Mom gave Becky a hug and said, "Does this help you understand that I love you just as much as I love your baby brother?"
Becky said, Yes, and I can love lots of people just the same.
What happens to us is never as important as the beliefs we create about what happens to us. Our behavior is based on those beliefs, and the behavior and beliefs are directly related to the primary goal of all people -- to feel that we belong and are important.
Mom had learned to deal with the belief behind Becky's misbehavior.
Once you understand the belief, you still need to know what to do. But first I want to tell you what not to do. Don't expect her to understand her feelings and her beliefs and her actions. Also, don't expect her to understand your explanations. When she is being too harsh with baby brother, try any of the following:

1) Use action, not words. Kindly and firmly distract her.
2) Give them both a hug at the same time. (Again, avoiding words and/or lectures.)
3) Try hugging just her when she "misbehaves." I know this sounds like rewarding the misbehavior. It is not. It is dealing with her faulty belief that she is not loved as much as her behavior. When her belief changes her behavior will change.
4) Show her how to "touch nicely," over and over.
5) Ask your daughter for her help with such things as finding another toy for her brother or for herself.
6) Supervise, supervise, supervise--so you can quickly intervene with any of the above.

Remember that there are millions of dethroned children in the world and children who did the dethroning. Most of us survive and grow up just fine.

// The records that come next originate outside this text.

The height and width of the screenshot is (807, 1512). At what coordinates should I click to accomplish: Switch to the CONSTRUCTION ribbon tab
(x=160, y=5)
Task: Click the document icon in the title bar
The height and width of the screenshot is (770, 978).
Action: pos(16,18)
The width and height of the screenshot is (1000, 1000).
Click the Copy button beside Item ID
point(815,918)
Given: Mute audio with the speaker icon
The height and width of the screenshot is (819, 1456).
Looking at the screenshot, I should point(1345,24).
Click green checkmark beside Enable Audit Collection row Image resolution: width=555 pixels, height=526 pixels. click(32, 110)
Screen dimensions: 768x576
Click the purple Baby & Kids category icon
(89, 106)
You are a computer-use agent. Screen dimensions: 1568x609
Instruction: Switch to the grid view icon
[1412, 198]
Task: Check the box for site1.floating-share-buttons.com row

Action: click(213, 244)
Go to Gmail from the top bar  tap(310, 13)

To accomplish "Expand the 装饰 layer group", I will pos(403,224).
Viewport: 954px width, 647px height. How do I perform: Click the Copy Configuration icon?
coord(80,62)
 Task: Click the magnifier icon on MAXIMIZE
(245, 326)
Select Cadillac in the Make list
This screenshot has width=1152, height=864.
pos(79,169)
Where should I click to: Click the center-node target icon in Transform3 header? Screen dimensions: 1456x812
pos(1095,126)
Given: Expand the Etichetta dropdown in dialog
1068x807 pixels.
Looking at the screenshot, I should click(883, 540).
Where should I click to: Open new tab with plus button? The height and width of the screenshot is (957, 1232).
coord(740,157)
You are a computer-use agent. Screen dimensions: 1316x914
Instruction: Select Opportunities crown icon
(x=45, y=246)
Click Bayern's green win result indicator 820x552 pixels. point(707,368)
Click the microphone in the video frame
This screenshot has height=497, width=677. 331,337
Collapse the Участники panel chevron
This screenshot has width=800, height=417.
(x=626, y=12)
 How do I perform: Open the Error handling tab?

Wednesday, September 3, 2008

I See It, I Want It, I Take It.


My three year old started pre-school last year at age 2 and with that came the "take it" behavior. I see it, I want it, and I take it no matter who is playing with it. She will play tug of war with her friends over whatever it is until one of them wins. Push her way in to take a stroller from someone. If she loses the battle, she doesn't cry, fit or otherwise react, she just moves on to something else. How can I work with her to realize it isn't appropriate behavior to take toys from other people?



Dear Nissa,

What you describe is normal, age appropriate behavior. I know all children don't do it, but that has to do with temperament. You can not teach her that this is inappropriate. She does not have the brain development to understand appropriate and inappropriate. All you can do is kindly and firmly supervise. When she grabs something, intervene and distract. When I say kindly and firmly, this means to avoid saying a word. She won't understand your words anyway and the words most parents say at times like this sound like shame. This starts the long process of the development of doubt and shame in children at the time they could be developing a healthy sense of autonomy (according the child development specialist Erik Erikson). You are lucky that she doesn't have a temper tantrum when she doesn't get her way. (Brace yourself, because that too is a normal, age appropriate behavior that may be coming.) Just keep supervising, distracting, and redirecting. Eventually, she will catch on.

By the time she is 3 1/2 to 4 she will be able to understand reasoning. To avoid power struggles at this age, be sure you are prepared with lots of skills to get her involved in decision making. The books Positive Discipline the First Three Years and Positive Discipline for Preschoolers are filled with information on child development and age appropriate behavior as well as parenting skills you can use to help your child develop a sense of capability, self-discipline, responsibility, problem-solving skills.